3. Centrifugal concentration
Concentration can increase the solid content in the suspension. For example, if the solid content in the original suspension is 0.5% ds (mass fraction, ds is dry solid, referring to absolute dry solid), the solid content is increased by 3%~5% ds through gravity sedimentation, centrifugal sedimentation or filtration. This process is the concentration process. The liquid phase is greatly reduced during the concentration process.
For example, sludge concentration in urban sewage treatment plants: if 100m3 of secondary sludge with a solid content of 0.5% ds is concentrated to 5% ds, 90㎥ of liquid must be removed from 100㎥ of secondary sludge to achieve a solid content of 5% ds, thereby greatly reducing the subsequent sludge dewatering volume, and the model and size of the selected dewatering machine are also reduced accordingly. Commonly used centrifugal concentrators include horizontal spiral unloading sedimentation centrifuges, disc nozzle slag separators and hydrocyclones, rotary screen concentrators, etc.
4. Centrifugal classification
Particle classification is based on the different particle sizes of particles in the suspension, and their sedimentation speeds are also different. The method of using different sedimentation speeds to divide the particles in the suspension into two or more particle groups according to the particle size is called wet classification; the method of using gas medium for particle classification is called dry classification.
Wet centrifugal classification, commonly used models include horizontal spiral unloading sedimentation centrifuges, the spiral discharge port of this type of machine is in the shape of a cross long groove, so that the outlet position of the machine feed pipe can be moved axially forward and backward to change the particle sedimentation time. According to the density difference between the solid and liquid phases and the critical particle size dkp required for classification, the appropriate separation factor, differential speed and outlet position of the feed pipe can be selected, so that particles larger than dkp are settled as sediment and discharged from the slag discharge port at the small end of the drum; particles smaller than dkp remain in the liquid phase and follow the liquid phase to be discharged from the overflow port at the large end of the drum, thereby achieving continuous particle classification. In order to achieve a good classification effect, the solid-liquid ratio of the suspension should be appropriate, and an appropriate amount of dispersant should be added during the classification process to prevent small particles from agglomerating.

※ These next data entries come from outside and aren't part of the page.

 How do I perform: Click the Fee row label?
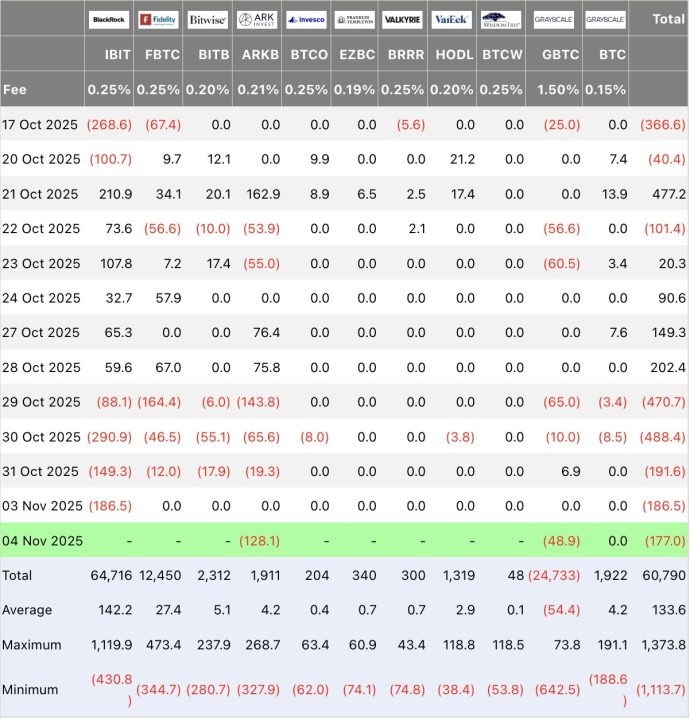[15, 89]
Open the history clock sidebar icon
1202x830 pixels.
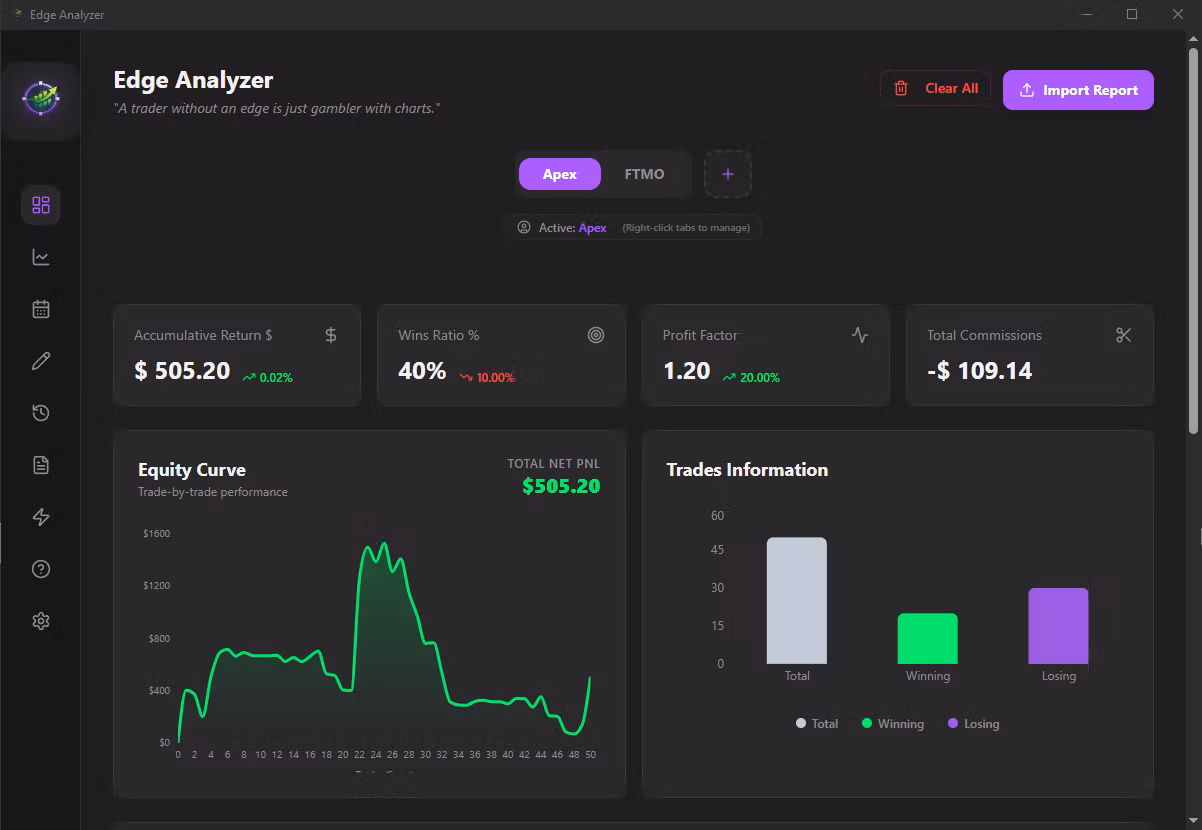click(41, 413)
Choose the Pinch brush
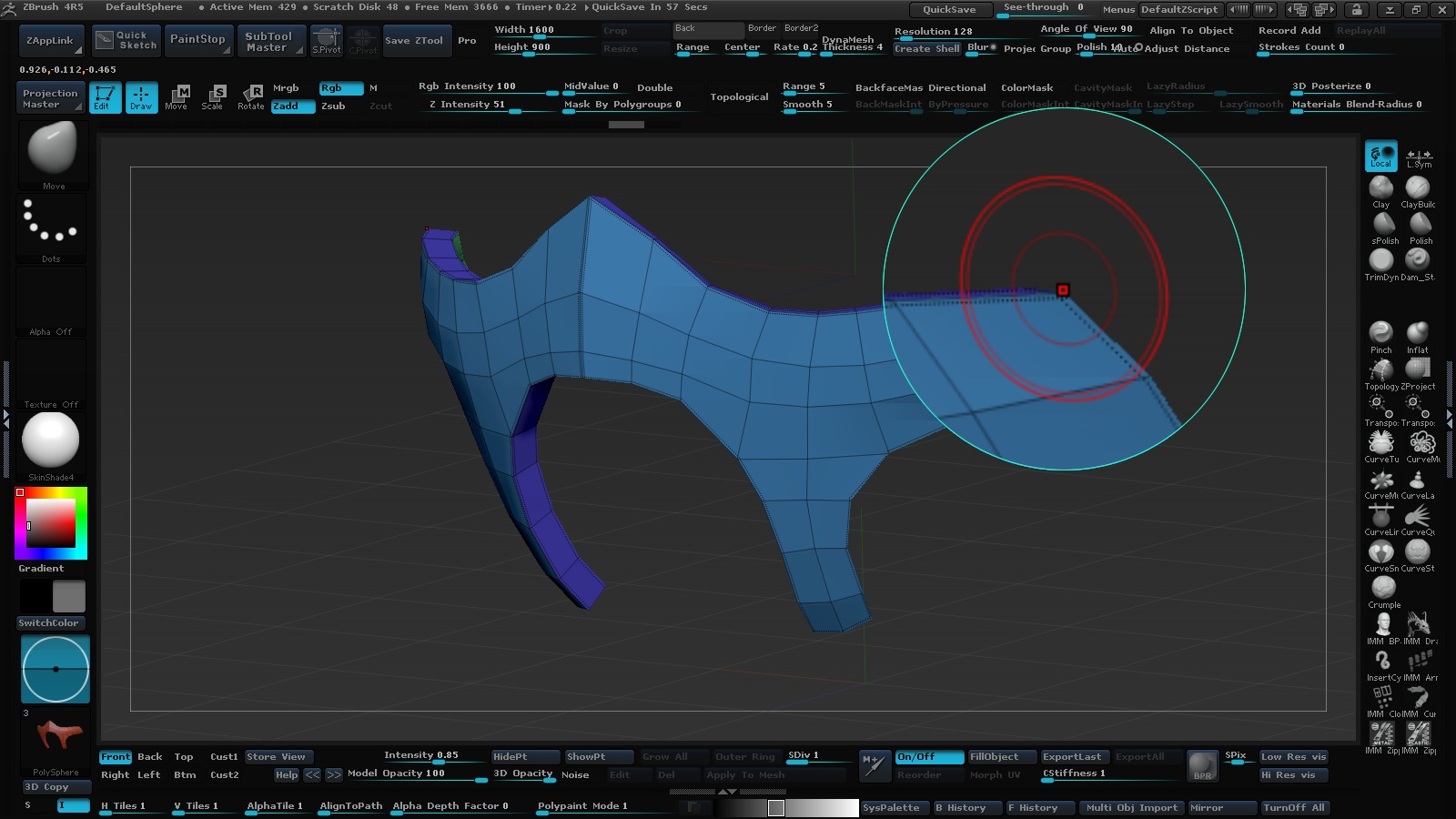 (1380, 333)
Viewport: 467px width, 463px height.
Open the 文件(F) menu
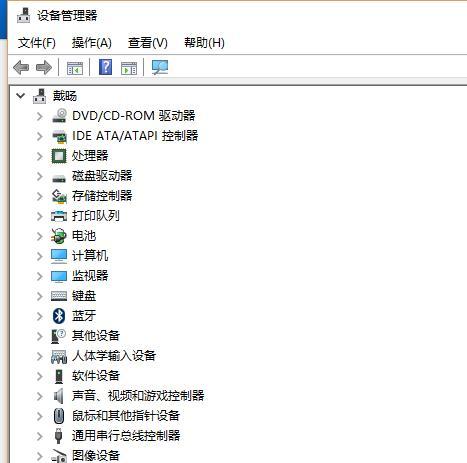point(37,43)
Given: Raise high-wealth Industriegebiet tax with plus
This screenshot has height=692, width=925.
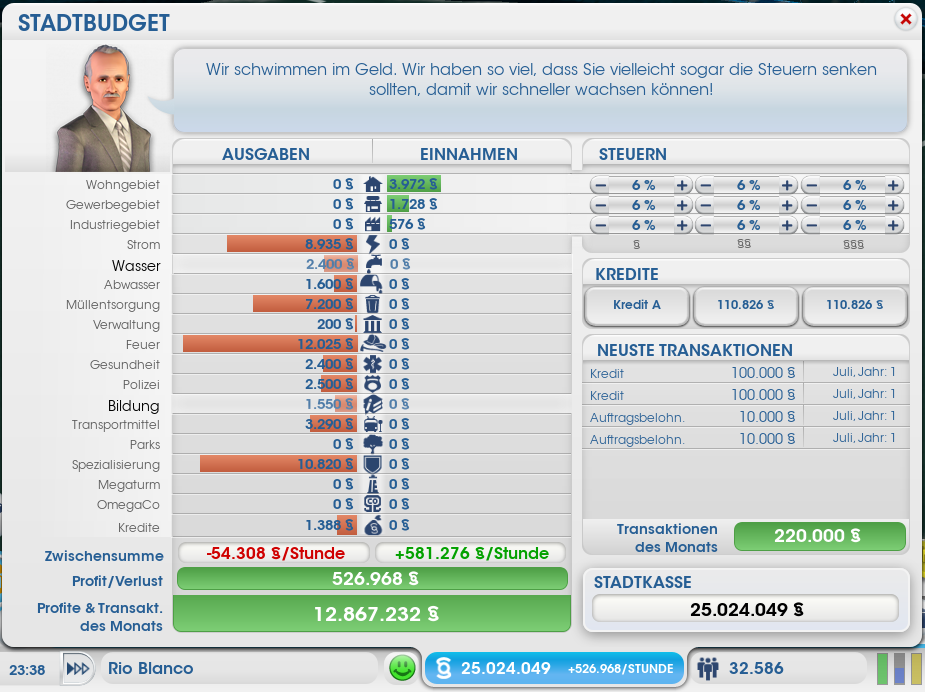Looking at the screenshot, I should [893, 225].
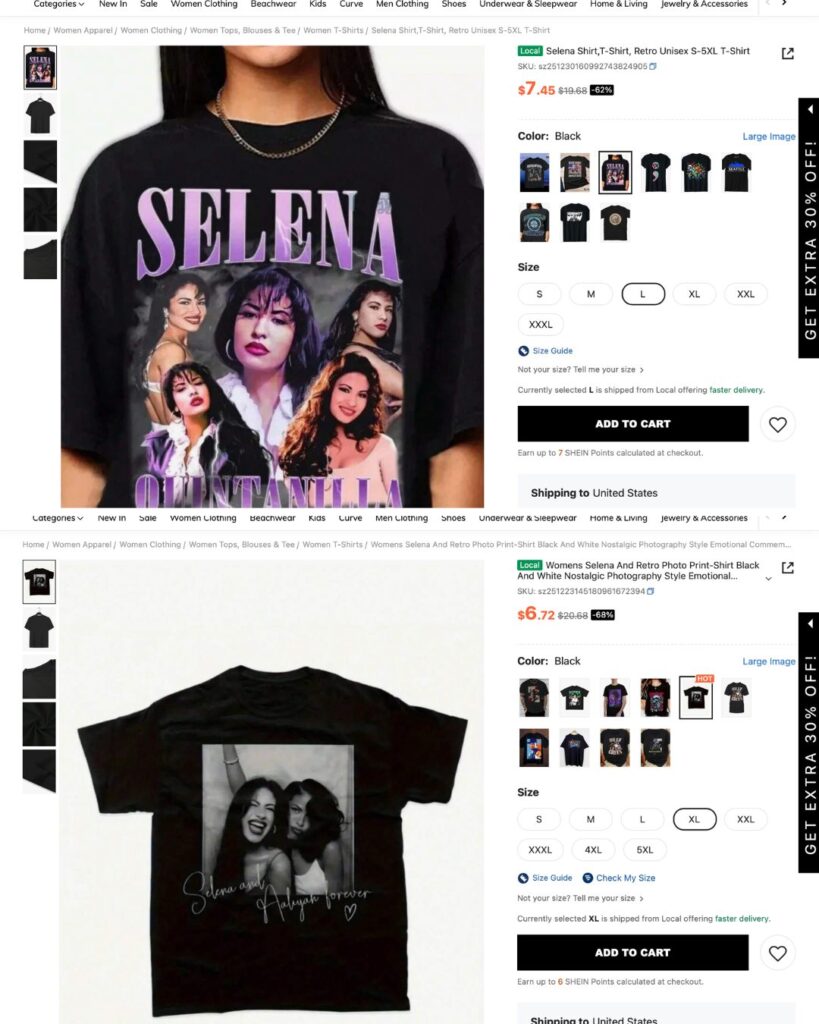
Task: Open Large Image link in upper listing
Action: tap(769, 136)
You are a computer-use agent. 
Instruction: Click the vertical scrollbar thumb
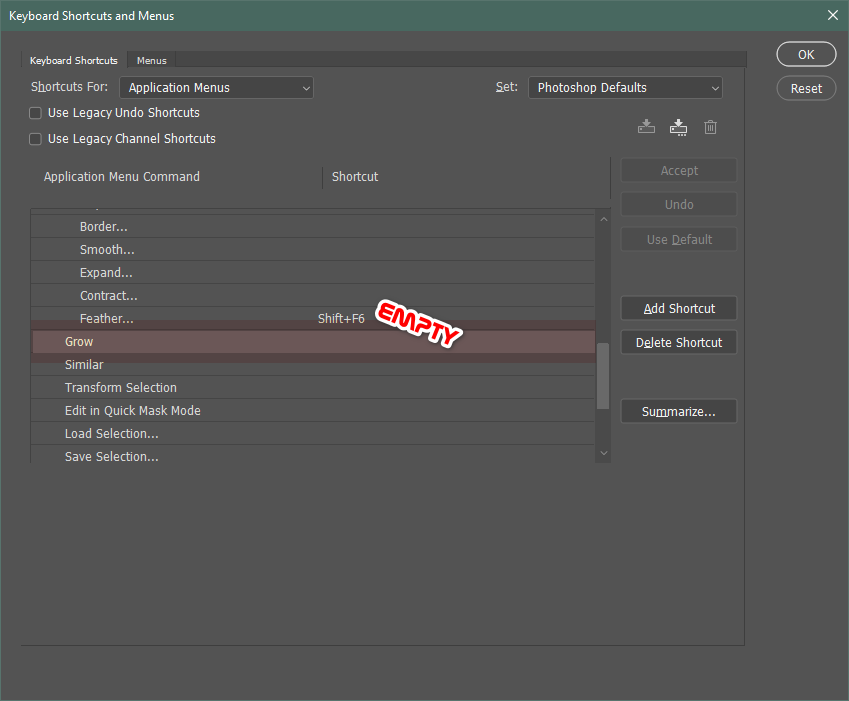(602, 375)
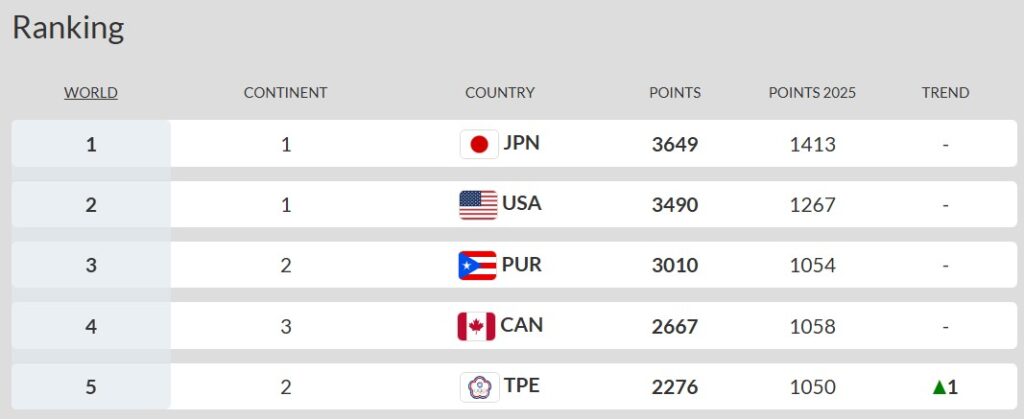Click the POINTS column header
The height and width of the screenshot is (419, 1024).
(675, 93)
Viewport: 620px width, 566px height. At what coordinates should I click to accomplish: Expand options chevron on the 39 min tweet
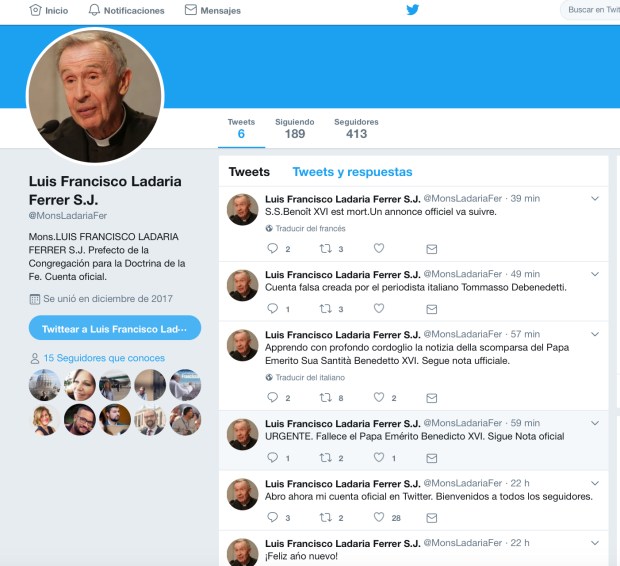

For particle classification with a very small processing volume, a three-legged sedimentation centrifuge can be selected, but its separation factor is low, so it cannot classify smaller particles.
5. Centrifugal separation
Centrifugal separation refers to two-phase or three-phase separation of liquid-liquid, liquid-liquid-solid. However, the phases must be inhomogeneous systems that are immiscible with each other. The principle of separation is to use the density difference between the phases. Common ones include oil-water separation and oil-soap separation in food oil processing, and oil-water-slag separation in fuel oil and lubricating oil purification. The centrifuges used are disc-type manual slag separators and disc-type piston slag separation centrifuges. For oil-water-slag separation in the purification of palm oil, coal tar, and olive oil, horizontal spiral unloading three-phase centrifuges are mostly used. For liquid-liquid and liquid-liquid-solid separation in medicine, food, and beverages, tubular separators are generally used due to the small processing capacity.